Scientific classification
- Domain: Eukaryota
- Kingdom: Fungi
- Division: Ascomycota
- Class: Sordariomycetes
- Order: Hypocreales
- Family: Nectriaceae
- Genus: Fusarium
- Species: F. sterilihyphosum
- Binomial name: Fusarium sterilihyphosum Britz, Wingfield & Marasas, 2002

= Fusarium sterilihyphosum =

- Genus: Fusarium
- Species: sterilihyphosum
- Authority: Britz, Wingfield & Marasas, 2002

Species of fungus

Fusarium sterilihyphosum is a plant pathogen. It infects mango trees. Its aerial mycelium is almost white; conidiophores on aerial mycelium are erect, occasionally prostrate, and sympodially branched bearing mono- and polyphialides.

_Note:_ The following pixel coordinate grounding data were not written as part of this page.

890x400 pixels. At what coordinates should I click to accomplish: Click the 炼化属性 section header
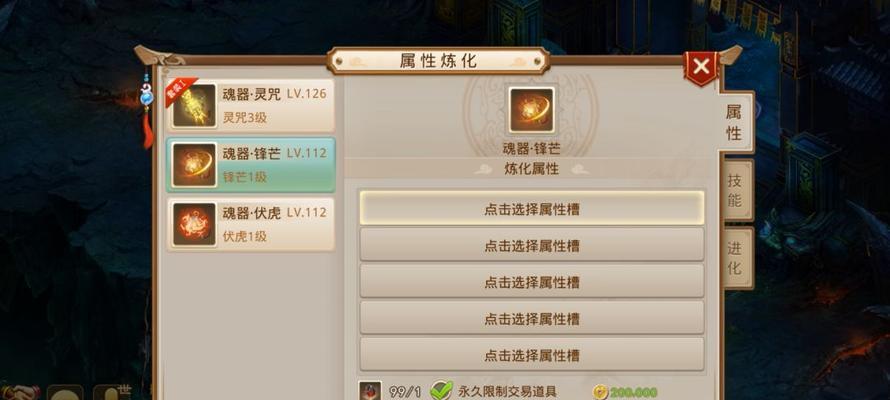tap(532, 169)
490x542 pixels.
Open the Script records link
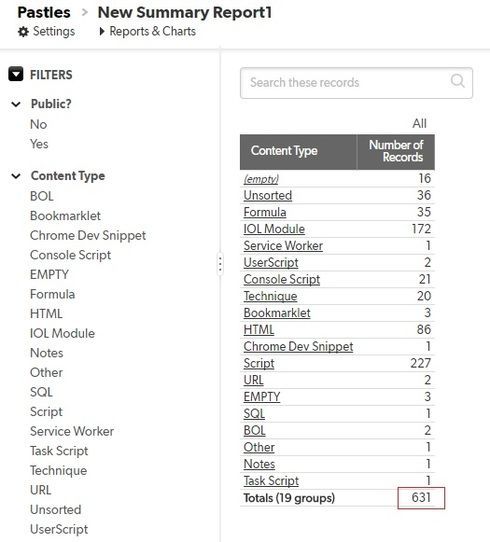[x=259, y=363]
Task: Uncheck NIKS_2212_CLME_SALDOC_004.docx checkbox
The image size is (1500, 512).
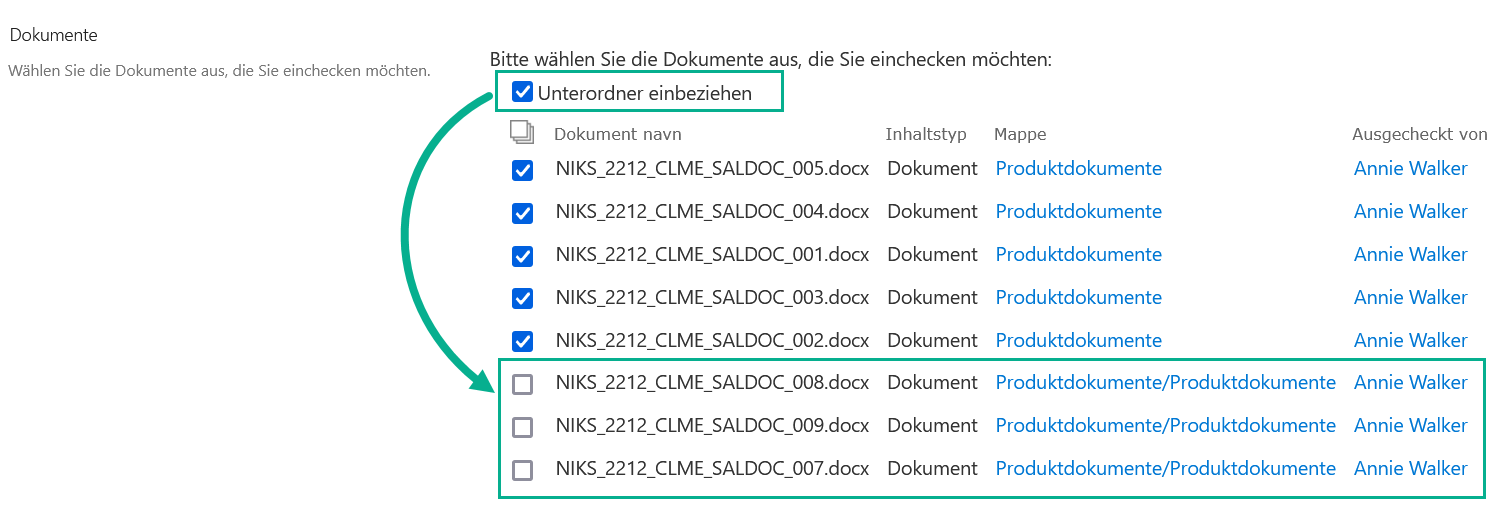Action: [x=522, y=213]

Phialides on aerial conidiophores mono and polyphialidic. Sterile hyphae are present. Microconidia are obovoid, oval to allantoid, 0-septate conidia are abundant, 1-septate conidia less common. Sporodochia are seldom present. Macroconidia have slightly beaked apical cells, a footlike basal cell, 3–5 septate. Chlamydospores are absent.